The situation would be even worse on Plaza Street than on most streets: the curve of Plaza Street reduces visibility substantially, and double-parked vehicles would further limit this visibility. This curve is another reason why a curbside, parking-protected two-way bike lane is absolutely essential on Plaza Street. No sane parent would allow their child to confront these conditions by riding contra-flow in an unprotected two-way bike lane.

To my knowledge, no other two-way bike lane in New York City requires automobile drivers to cross the bike lane to enter and exit parking spots. (Is this design in use anywhere in the world?) The few on-street two-way bike lanes in New York are either parking-protected (like Prospect Park West and Kent Avenue) or curbside (like the short connector path between Ocean Parkway and Park Circle and the proposed two-way bike lane on Central Park’s 72nd Street transverse). And there are a number of barrier-protected paths, like those on Flushing Avenue. All of those paths work well and keep cyclists safe precisely because they actively prevent the mixing of cyclists with moving vehicles.

On Plaza Street cyclists would play chicken with drivers hundreds or even thousands of times a day: it would never be clear who had the right of way, the moving car or truck or the contra-flow cyclist forced into traffic by a blocked bike lane.  Green paint alone does not, and cannot, resolve these conflicts.  And impatient drivers already travel in the existing unprotected bike lane, creating an illegal extra vehicle lane at rush hour. This behavior, already dangerous, is not likely to change and could become tragic with contra-flow cyclists added to the mix.

We already know that a community-supported, two-way, parking-protected bike lane works phenomenally well on Prospect Park West, and in many ways Plaza Street is simply an extension of that bike lane and a vital connector to points north and west. We also know from experience all over the city that an unprotected path encourages conflicts with drivers seeking parking spaces, would inevitably be double-parked in, would likely be used by aggressively passing motorists, and in all of these ways would be unsafe for cyclists — and motorists.

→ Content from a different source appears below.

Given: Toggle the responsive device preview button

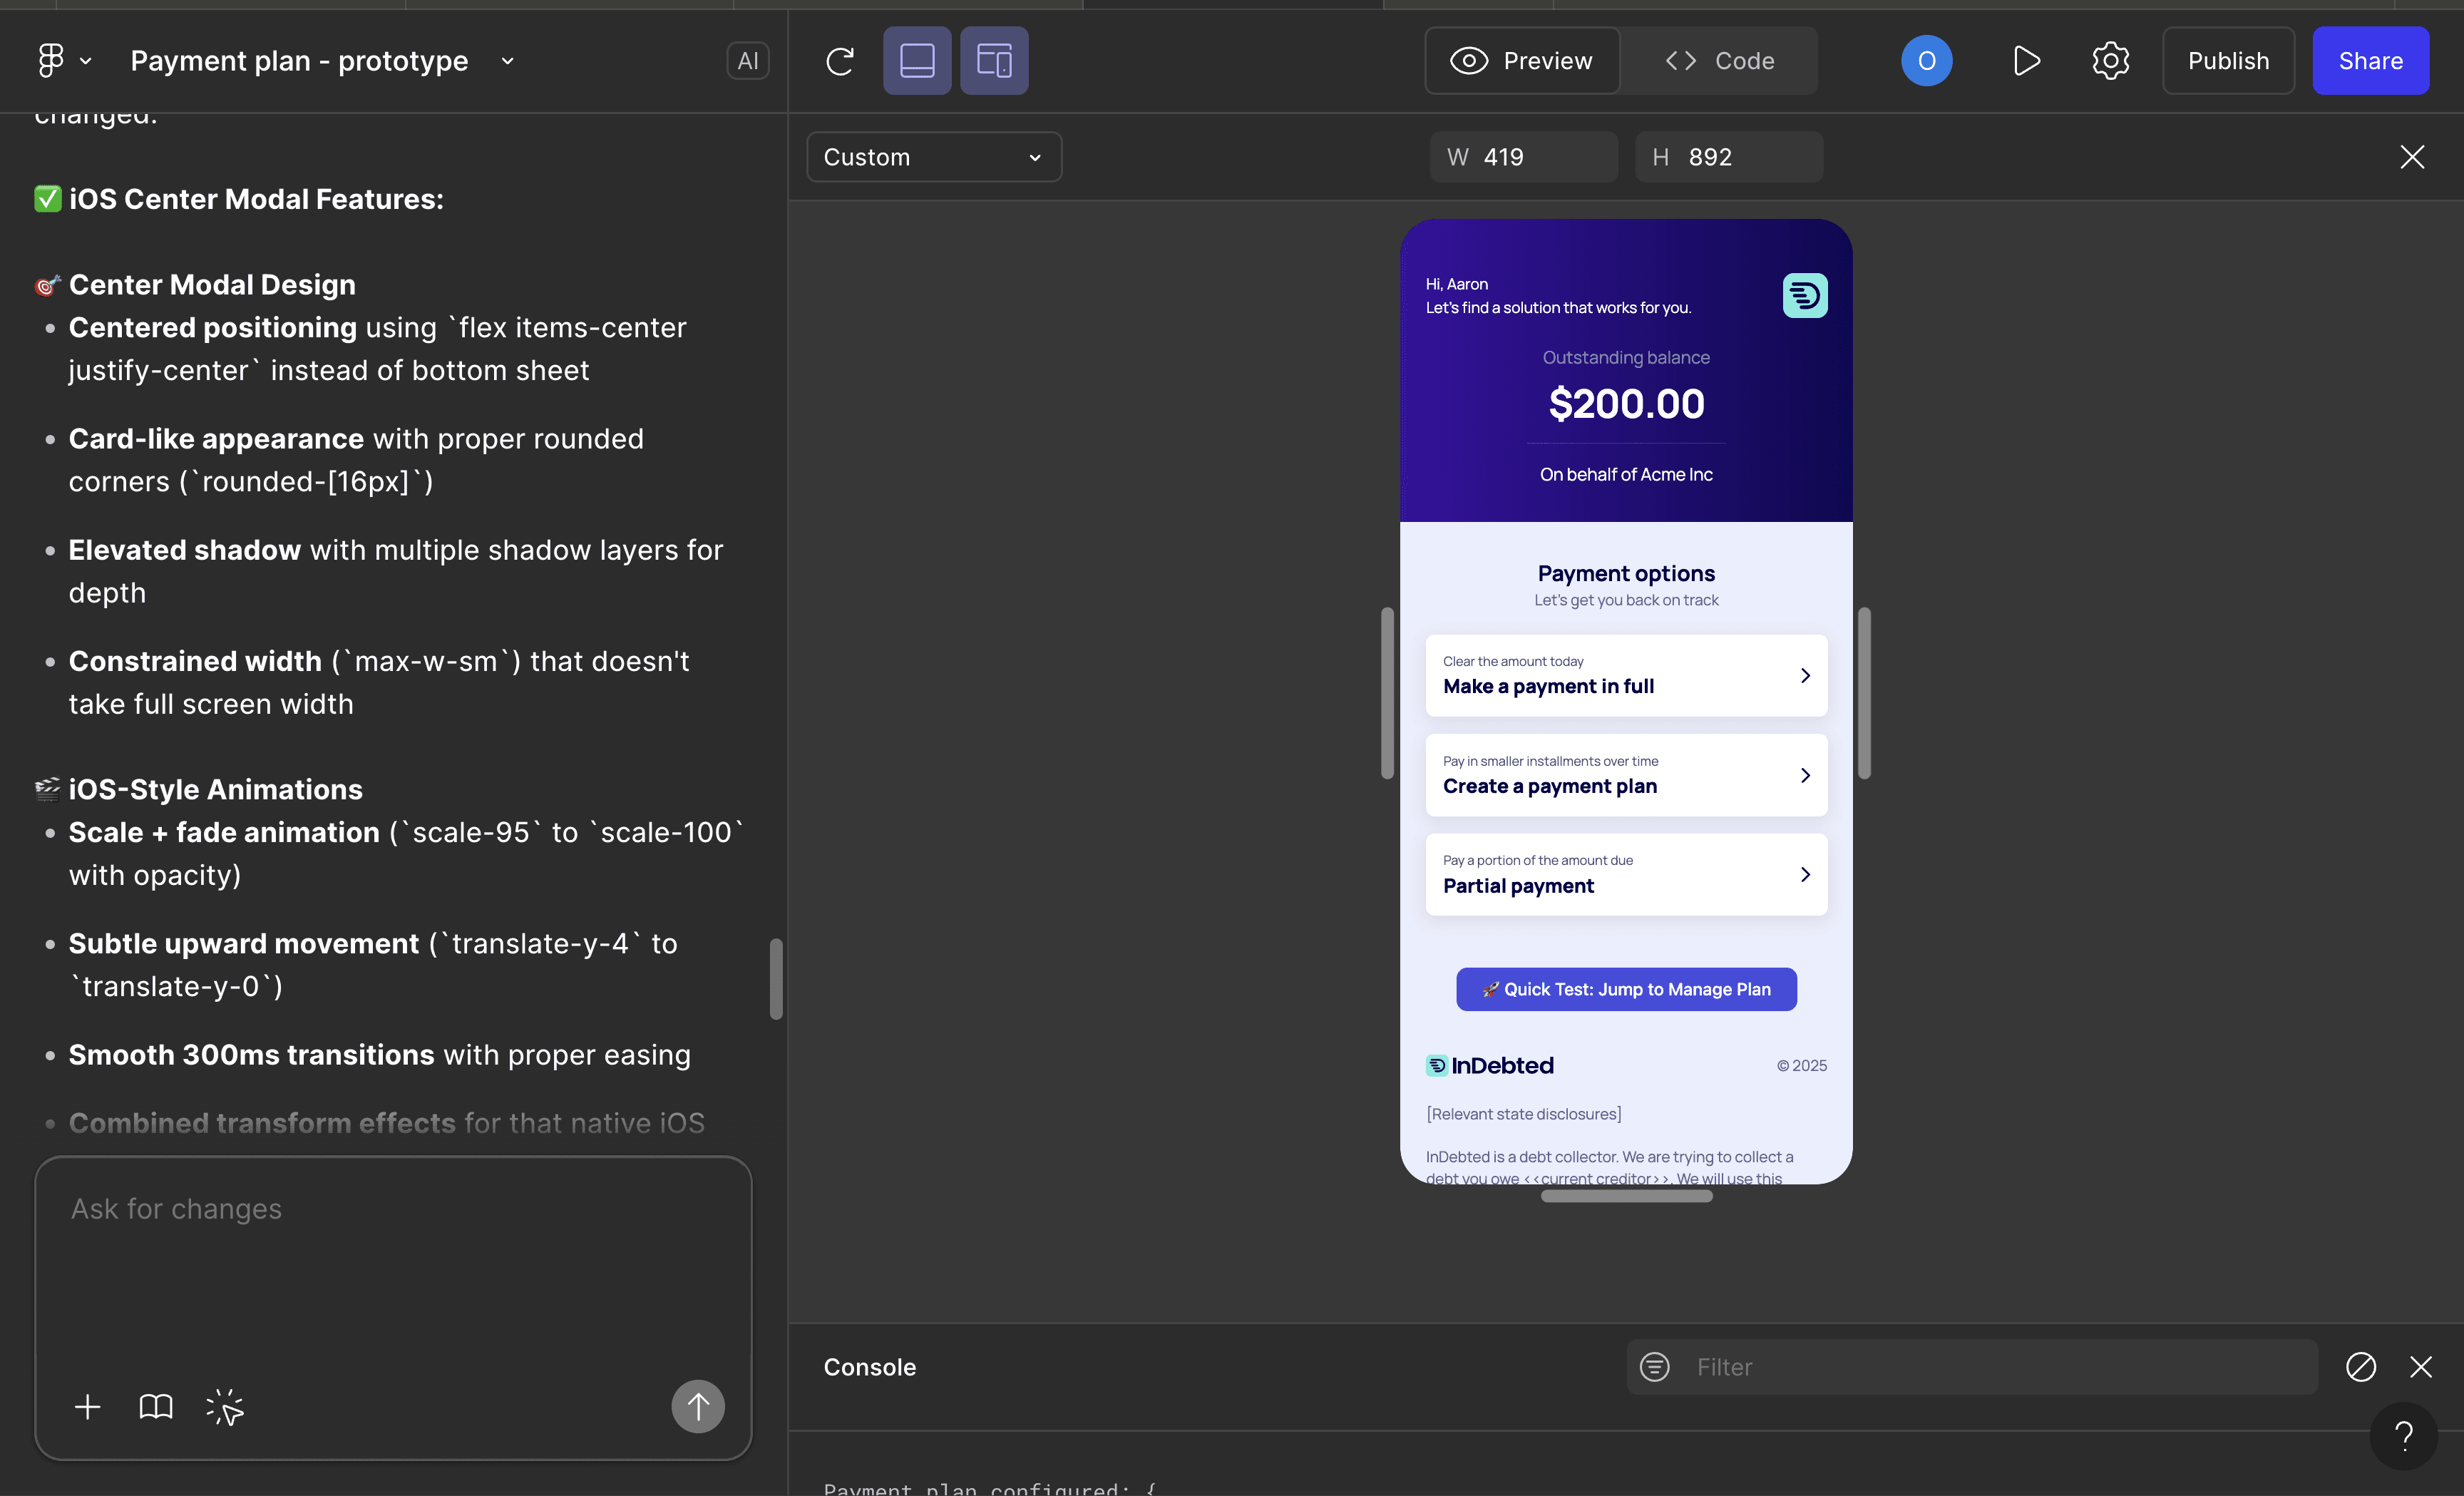Looking at the screenshot, I should (x=993, y=61).
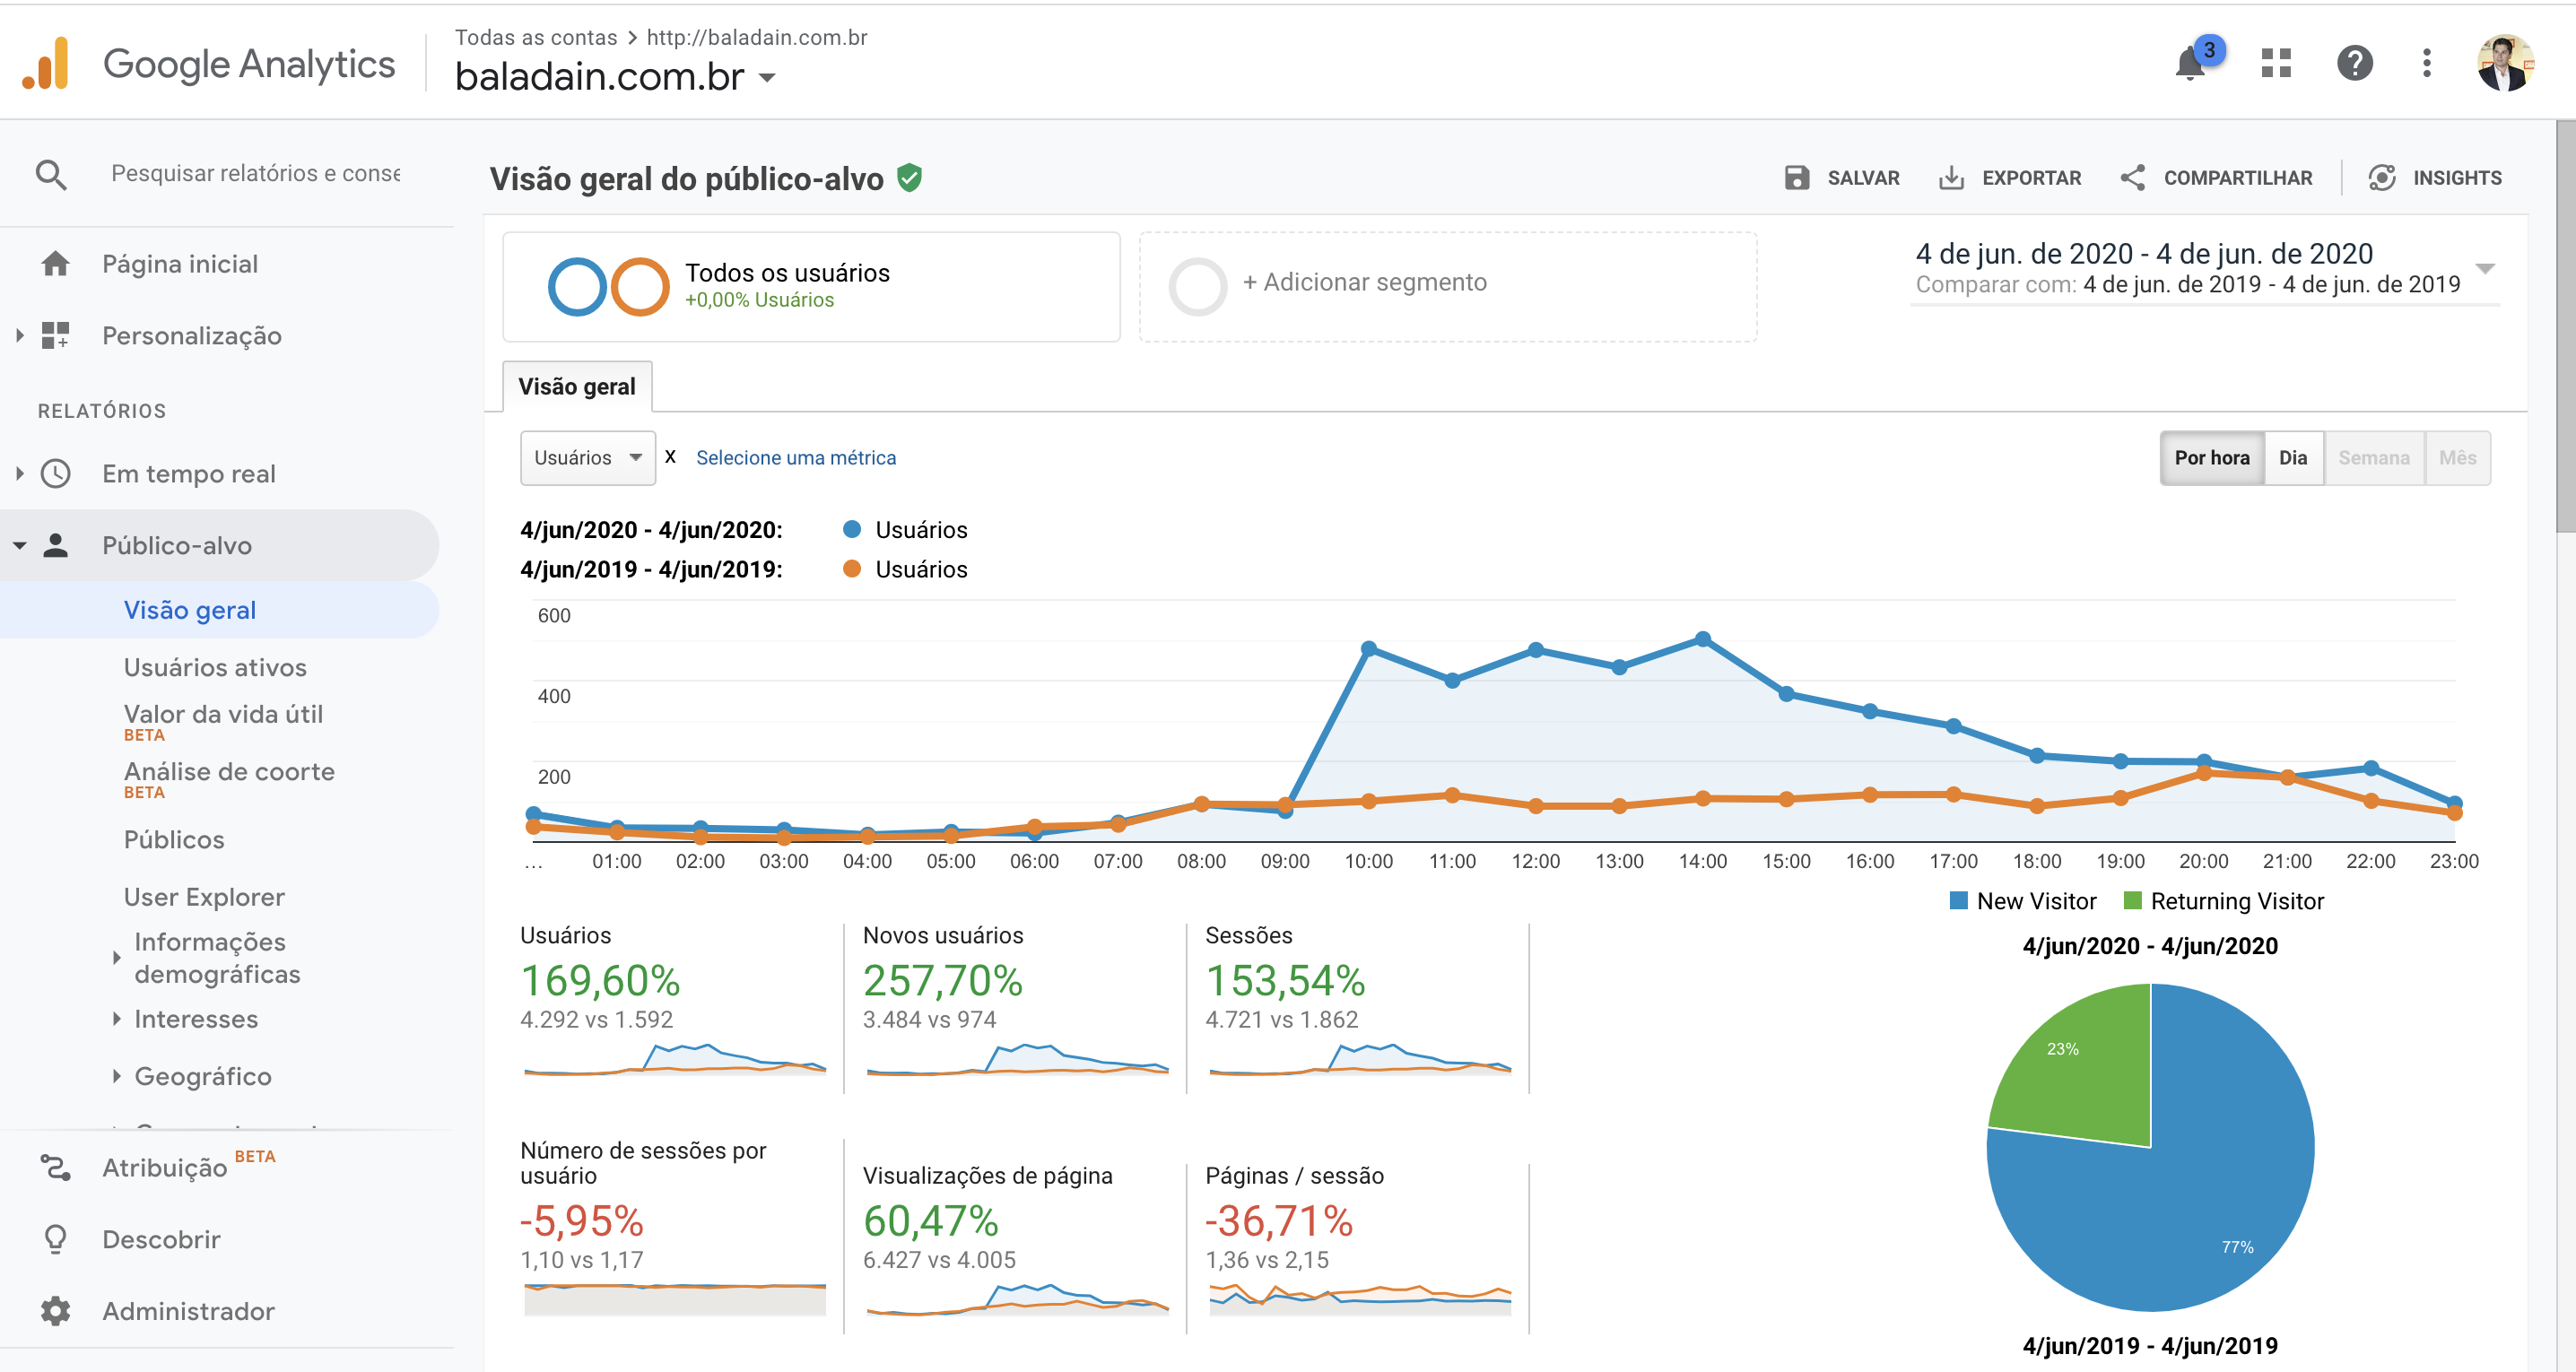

Now we need to let the Community Boards and DOT know: no unprotected two-way bike lane for Plaza Street! Come stand up for a parking-protected design, similar to the wildly successful Prospect Park West bike lane, at the joint meeting of the Community Board 6 and 8 Transportation Committees:

Thursday, April 19, 6:30 pm
Turner Room, Prospect Park Residence
1 Prospect Park West (at Union Street)

Mike Epstein is a dedicated livable streets advocate, a member of Brooklyn’s Community Board 2, and serves on the board of Transportation Alternatives.